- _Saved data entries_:
⁂

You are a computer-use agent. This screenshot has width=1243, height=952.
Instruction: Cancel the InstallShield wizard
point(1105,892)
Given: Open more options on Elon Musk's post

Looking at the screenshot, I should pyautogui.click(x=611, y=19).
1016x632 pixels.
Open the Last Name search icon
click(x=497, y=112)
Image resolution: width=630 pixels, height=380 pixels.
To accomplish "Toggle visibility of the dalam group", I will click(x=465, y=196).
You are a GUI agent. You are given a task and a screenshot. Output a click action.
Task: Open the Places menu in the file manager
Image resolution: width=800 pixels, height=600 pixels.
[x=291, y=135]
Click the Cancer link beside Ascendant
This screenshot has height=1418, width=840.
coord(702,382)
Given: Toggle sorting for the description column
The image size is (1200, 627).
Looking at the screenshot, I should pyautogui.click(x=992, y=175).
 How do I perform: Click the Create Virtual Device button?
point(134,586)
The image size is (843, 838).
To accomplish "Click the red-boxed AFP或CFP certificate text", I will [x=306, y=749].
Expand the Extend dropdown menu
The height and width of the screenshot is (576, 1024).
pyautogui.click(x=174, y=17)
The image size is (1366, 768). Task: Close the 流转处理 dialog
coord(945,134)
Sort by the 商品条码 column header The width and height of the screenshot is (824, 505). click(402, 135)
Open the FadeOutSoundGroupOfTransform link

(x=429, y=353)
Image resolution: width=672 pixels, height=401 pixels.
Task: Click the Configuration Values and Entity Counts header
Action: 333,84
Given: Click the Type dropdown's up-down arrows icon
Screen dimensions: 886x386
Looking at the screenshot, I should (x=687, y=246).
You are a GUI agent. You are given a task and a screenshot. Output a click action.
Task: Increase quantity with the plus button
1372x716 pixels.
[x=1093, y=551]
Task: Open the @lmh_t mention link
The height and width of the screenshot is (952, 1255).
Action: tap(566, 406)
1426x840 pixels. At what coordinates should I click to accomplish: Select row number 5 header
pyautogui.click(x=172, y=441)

⁂

- _TASK REQUIREMENTS_: Write out every entry exactly as given.

- _ANSWER BOX_:
You are a computer-use agent. This screenshot has width=1243, height=952.
Instruction: Cancel the InstallShield wizard
point(1105,892)
Given: Open more options on Elon Musk's post

Looking at the screenshot, I should pyautogui.click(x=611, y=19).
1016x632 pixels.
Open the Last Name search icon
click(x=497, y=112)
Image resolution: width=630 pixels, height=380 pixels.
To accomplish "Toggle visibility of the dalam group", I will click(x=465, y=196).
You are a GUI agent. You are given a task and a screenshot. Output a click action.
Task: Open the Places menu in the file manager
Image resolution: width=800 pixels, height=600 pixels.
[x=291, y=135]
Click the Cancer link beside Ascendant
This screenshot has height=1418, width=840.
coord(702,382)
Given: Toggle sorting for the description column
The image size is (1200, 627).
Looking at the screenshot, I should pyautogui.click(x=992, y=175).
 How do I perform: Click the Create Virtual Device button?
point(134,586)
The image size is (843, 838).
To accomplish "Click the red-boxed AFP或CFP certificate text", I will [x=306, y=749].
Expand the Extend dropdown menu
The height and width of the screenshot is (576, 1024).
pyautogui.click(x=174, y=17)
The image size is (1366, 768). Task: Close the 流转处理 dialog
coord(945,134)
Sort by the 商品条码 column header The width and height of the screenshot is (824, 505). click(402, 135)
Open the FadeOutSoundGroupOfTransform link

(x=429, y=353)
Image resolution: width=672 pixels, height=401 pixels.
Task: Click the Configuration Values and Entity Counts header
Action: 333,84
Given: Click the Type dropdown's up-down arrows icon
Screen dimensions: 886x386
Looking at the screenshot, I should (x=687, y=246).
You are a GUI agent. You are given a task and a screenshot. Output a click action.
Task: Increase quantity with the plus button
1372x716 pixels.
[x=1093, y=551]
Task: Open the @lmh_t mention link
The height and width of the screenshot is (952, 1255).
Action: tap(566, 406)
1426x840 pixels. At what coordinates should I click to accomplish: Select row number 5 header
pyautogui.click(x=172, y=441)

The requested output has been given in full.